16.5 For the purpose of providing our services to you, pursuant to our engagement letter, we may disclose the client personal data to members of our firm’s network, our regulatory bodies or other third parties (for example, our professional advisors or service providers). The third parties to whom we disclose such personal data may be located outside of the European Economic Area (EEA). We will only disclose client personal data to a third party (including a third party outside of the EEA) provided that the transfer is undertaken in compliance with the data protection legislation.
16.6 We shall maintain commercially reasonable and appropriate security measures, including administrative, physical, and technical safeguards, to protect against unauthorised or unlawful processing of the client personal data and against accidental loss or destruction of, or damage to, the client personal data.
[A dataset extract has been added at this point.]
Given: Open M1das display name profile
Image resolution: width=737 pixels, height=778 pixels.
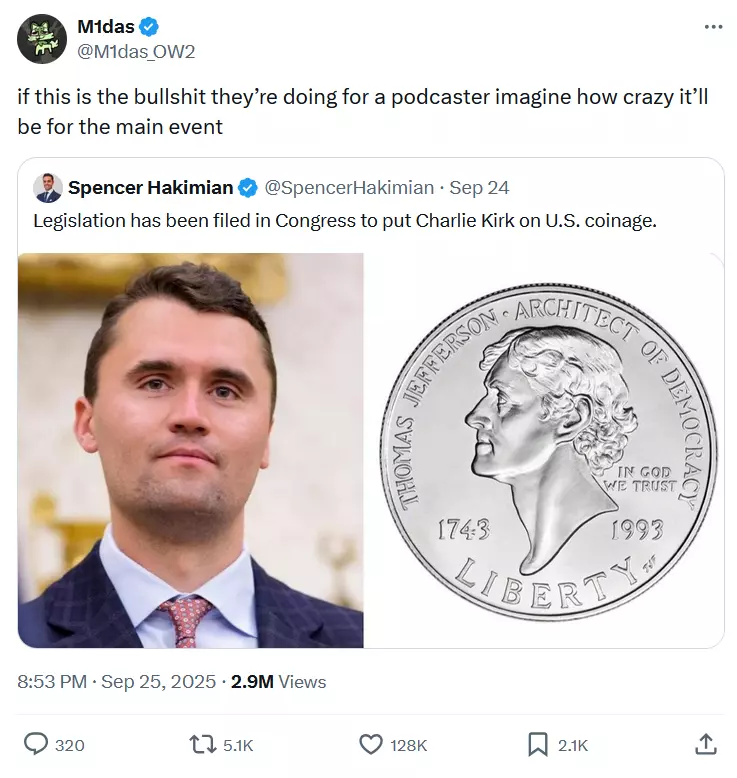Looking at the screenshot, I should (x=106, y=27).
16.7 In respect of the client personal data, if we are legally permitted to do so, we shall promptly notify you if:
(16.7.1) we receive a request, complaint, or any adverse correspondence from or on behalf of a relevant data subject, to exercise their data subject rights under the data protection legislation or in respect of our processing of their personal data.
(16.7.2) we are served with an information, enforcement, or assessment notice (or any similar notices), or receive any other material communication in respect of our processing of the client personal data from a supervisory authority as defined in the data protection legislation (for example in the UK, the Information Commissioner’s Officer); or
(16.7.3) we reasonably believe that there has been any incident which resulted in the accidental or unauthorised access to, or destruction, loss, unauthorised disclosure, or alteration of, the client personal data.
16.8 Upon the reasonable request of the other, we shall each co-operate with the other and take such reasonable commercial steps or provide such information as is necessary to enable each of us to comply with the data protection legislation in respect of the services provided to you in accordance with our engagement letter with you in relation to those services.
17 Disengagement
17.1 Should we resign or be requested to resign we will normally issue a disengagement letter to ensure that our respective responsibilities are clear. Should we have no contact with you for a period of a year or more we may issue to your last known address a disengagement letter and hence cease to act.
18 Regulatory requirements
18.1 As part of our ongoing commitment to providing a quality service, our files are periodically reviewed by an independent regulatory or quality control body for the purposes of our membership of the UK 200 Group. We are also required to disclose our files to regulatory bodies in the exercise of their powers. In all cases these reviewers are highly experienced and professional people and, of course, are bound by the same rules for confidentiality as us.
19 Period of engagement and termination
19.1 Unless otherwise agreed in our engagement letter, our work will begin when we receive implicit or explicit acceptance of that letter. Except as stated in that letter we will not be responsible for periods before that date.
19.2 Each of us may terminate our agreement in writing by giving notice in writing to the other party except where you fail to cooperate with us or we have reason to believe that you have provided us or HMRC with misleading information, in which case we may terminate this agreement immediately. Termination will be without prejudice to any rights that you may have accrued to either or us prior to the termination.
19.3 In the event of termination of our contract, we will endeavour to agree with you the arrangements for the completion of work in progress at that time, unless we are required for legal or regulatory reasons to cease work immediately. In that event, we shall not be required to carry out further work and shall not be responsible or liable for any consequences arising from termination.